- **Assigned task**: Reproduce, with no alteration, the span of lines that begins at the line containing "Where should I click to: Switch" and ends at the last line of the records, both ends included, and nothing else.

Dataset entries
= = = = = = =
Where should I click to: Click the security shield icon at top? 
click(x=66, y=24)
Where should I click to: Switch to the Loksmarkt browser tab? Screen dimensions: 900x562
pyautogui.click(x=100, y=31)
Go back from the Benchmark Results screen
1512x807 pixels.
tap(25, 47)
= = = = = = =
- **Task answer**:
Where should I click to: Switch to the Loksmarkt browser tab? Screen dimensions: 900x562
pyautogui.click(x=100, y=31)
Go back from the Benchmark Results screen
1512x807 pixels.
tap(25, 47)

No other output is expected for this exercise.